What does all this mean for the cultures of gay men in San Francsico and the world-at-large? To my mind, it’s a welcome annex to the ever-expanding Winchester Mystery House of queer life-paths. I also see it challenging assumptions about gay culture, both by enemies external to our communities, but also by those within LGBT cultures. Recent efforts on behalf of gay marriage, for example, have uncovered rifts in our ranks, as radicals worry advocacy for presumably monogamous LGBT marriages may neglect, even undermine, queers with less “conventional” lifestyles. (See “beyondmarriage.org” for details.) Some may see queers who choose parenting and family paths as “sell-outs” betraying “true” LGBT culture.

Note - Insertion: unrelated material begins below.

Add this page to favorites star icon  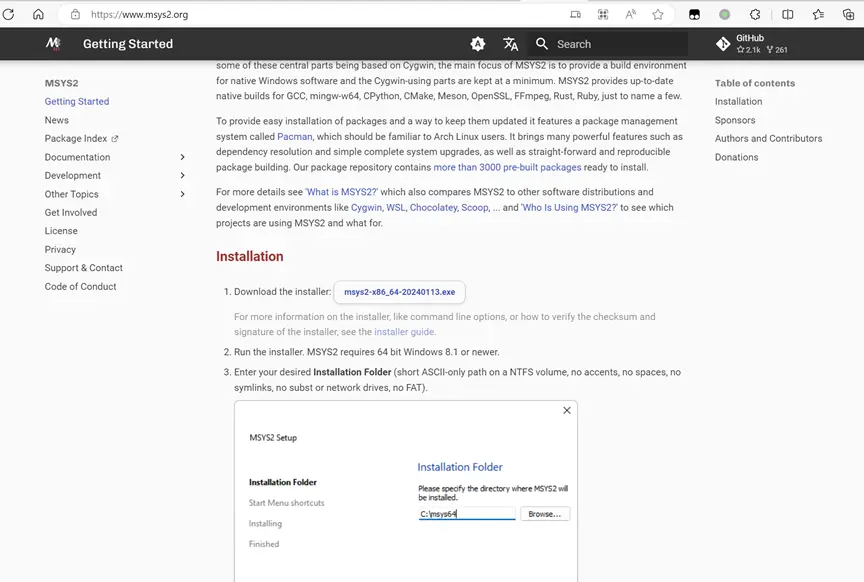click(658, 15)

Of course that’s ridiculous, and provincial. When you consider that the Castro twenty years ago had taken on the icy pall of a ghost town due to AIDS, its present-day rejuvenation—including the patter of a few tiny feet—is a sign of resilience. What could be a better symbol of hope in the face of so much death, than the smattering of baby carriages and snugglies now spotted amongst the next generation of gay men walking its streets? It’s one sign of healing whose importance many gay men, especially those under the age of 30, probably don’t notice, or at least underestimate. 

While writing this essay, I was reminded of a great line from Ron Howard’s movie Parenthood. Keanu Reeves, who plays Tod, the son of an abusive, neglectful father, confides in his soon-to-be mother-in-law, Dianne Wiest: “You know, Mrs. Buckman, you need a license to buy a dog, to drive a car—hell, you even need a license to catch a fish. But they’ll let any butt-reaming asshole be a father.”

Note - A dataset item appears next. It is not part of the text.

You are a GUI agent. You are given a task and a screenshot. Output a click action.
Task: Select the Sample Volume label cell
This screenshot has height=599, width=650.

Ah, Tod, if only it were true! As we butt-reamers can tell you, as of 2006, there’s six states in America that currently have made it illegal for us to become fathers, at least by adoption, and another sixteen are drafting such laws. Meanwhile, the US FDA just last year advised even sperm banks to refuse donations from gay men, supposedly due to our higher rate of HIV infection. (Never mind this policy makes no sense, in light of the hefty screening for HIV and other infections sperm donors must undergo. Since when has anything in the current administration been logical?)

In truth, given how difficult society makes it for out gay men to choose the path of fatherhood, the upshot is that gay men do not usually father children by accident, as so many heterosexual men seem to do. And that offers to me the delightful prospect that, on a per capita basis, gay men almost certainly make better fathers than straights do. After all, most gay men will wind up dads by choice, not accident. That doesn’t guarantee success, but it bolsters the chances. I’m intrigued that we might “beat” the straight boys on some of their own prime real estate, so to speak.

The “Father Shore” becomes the newest gay neighborhood; details at eleven. Take that, Pete Wilson!

Rick Loftus, M.D., is a primary care doctor and gay men’s health activist in private practice at Davies Medical Center.